Yakup’un Yusuf’u görmeyi arzu ettiği gibi, Ben de atalarımı
görmeyi arzu ediyorum. Bana varacağım bir katligâh tayin edilmiştir.
Öyle ki o ıssız çöllerin, yırtıcı kurt ve hayvanların (Küfe
ordusunun) Nevavis ve Kerbela arasındaki bir yerde Benim uzuvlarımı
parçaladıklarını, aç karın ve boş dağarcıklarını da Benim bedenimle
doldurduklarını adeta gözlerimle görüyorum.
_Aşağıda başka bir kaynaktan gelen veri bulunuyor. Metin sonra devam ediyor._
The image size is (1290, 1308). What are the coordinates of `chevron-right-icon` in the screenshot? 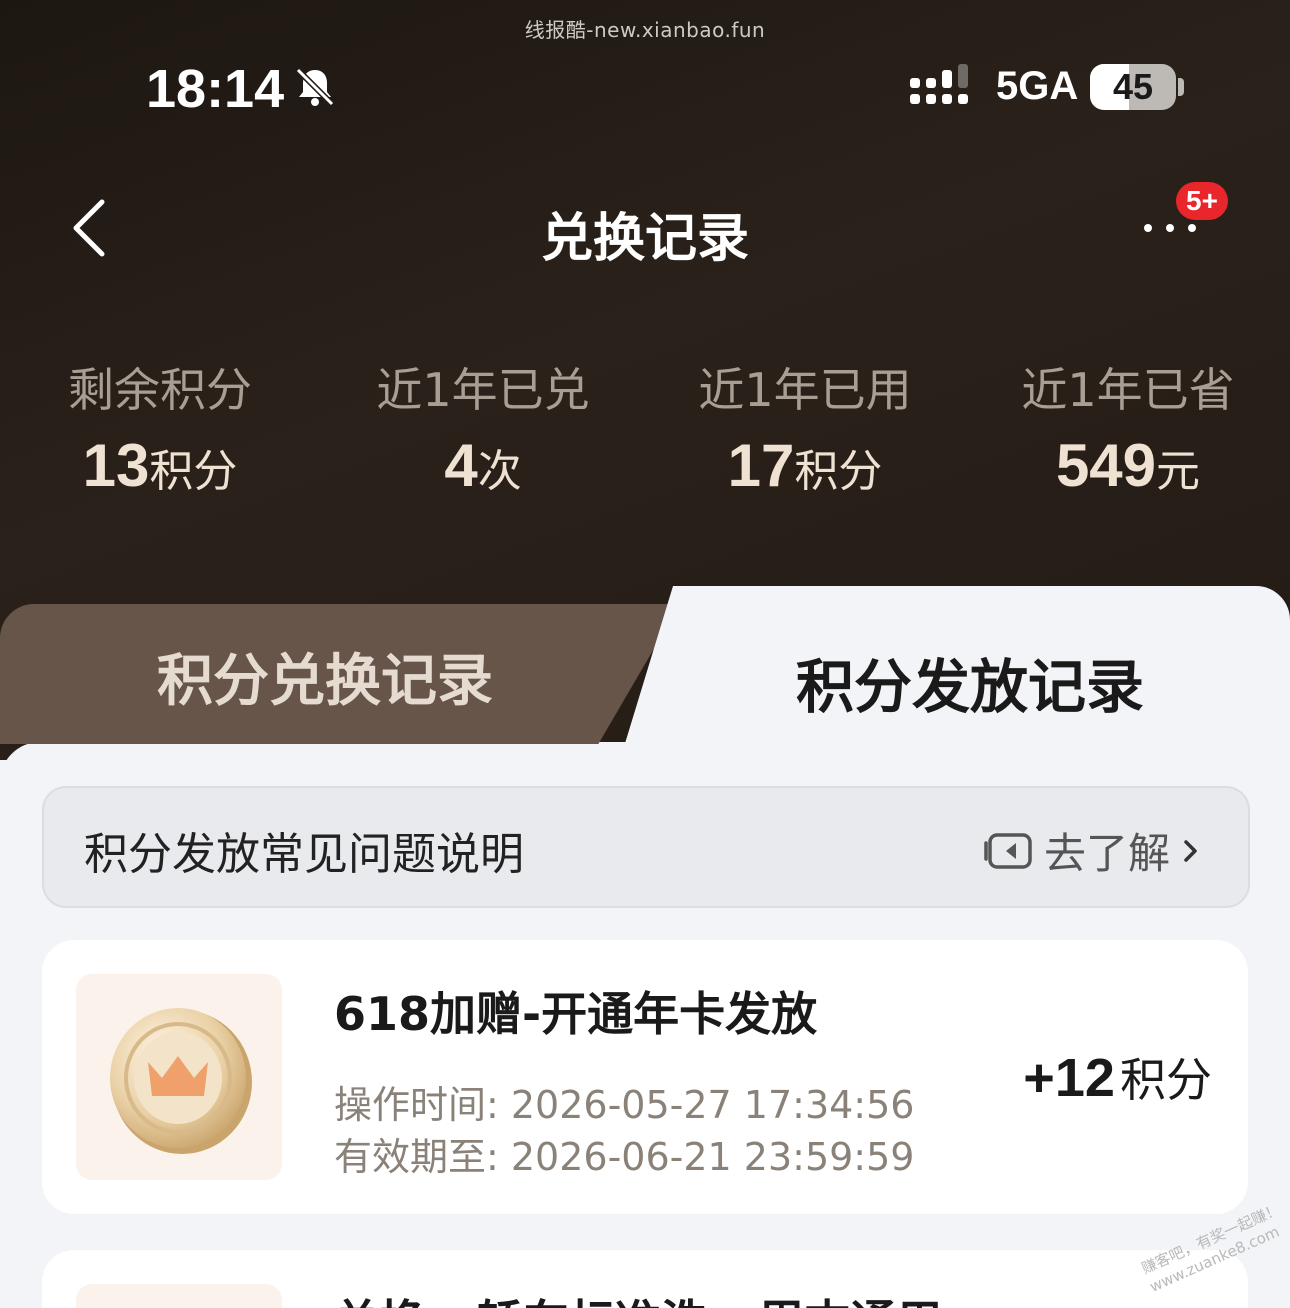 It's located at (1190, 850).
Allah'ın kaza kalemi ile yazılmış böyle bir günden kurtuluş
yoktur. Allah'ın razı olduğuna biz Ehl-i Beyt de razıyız. O'nun bela ve
imtihanı karşısında, sabır ve istikamet gösteriyoruz. Sabredenlerin sevabını
bize verecektir.
Resulullah’ın bedeninin parçası olan evlatları, O'ndan
hiçbir zaman ayrı düşmeyeceklerdir. Cennette de O'nun yanında olacaklardır.
Çünkü onlar Peygamber'in hoşnutluğu ve gözünün aydınlığına
vesile olacak ve vadesi de onların vasıtası ile gerçekleşecektir.
Herkes bilsin ki bizim uğrumuzda canından geçmeye ve Allah'a
uluşmak yolunda kendisini feda etmeye hazır olan kimse bizimle hareket
etmelidir. Çünkü ben yarın sabah erkenden hareket edeceğim inşallah.”
Bu konuşma aslında Kerbela nin özeti gibidir. Hz. Hüseyin
ilahi takdir gereği başına gelecekleri bilmekte fakat mücadeleden vazgeçmeyi
aklına dahi getirmemiştir” (Prof. Dr. Haydar Baş, Hz. Zeynep ve Hz. Masume,
sayfa 149-150)
Ehl-i Beyt mensupları öldürüleceğini, kendine kurulan
tuzakların şiddetini bildiği halde Hakkı savunmak gibi bir sorumluktan
kaçınmamıştır.
Bizler de Onlardan, İslam’da
tebliğ meselesinin basit sebeplere, nefsi bahanelere tercih edilemeyecek kadar
önemli bir konu olduğunu öğrenmiş oluyoruz.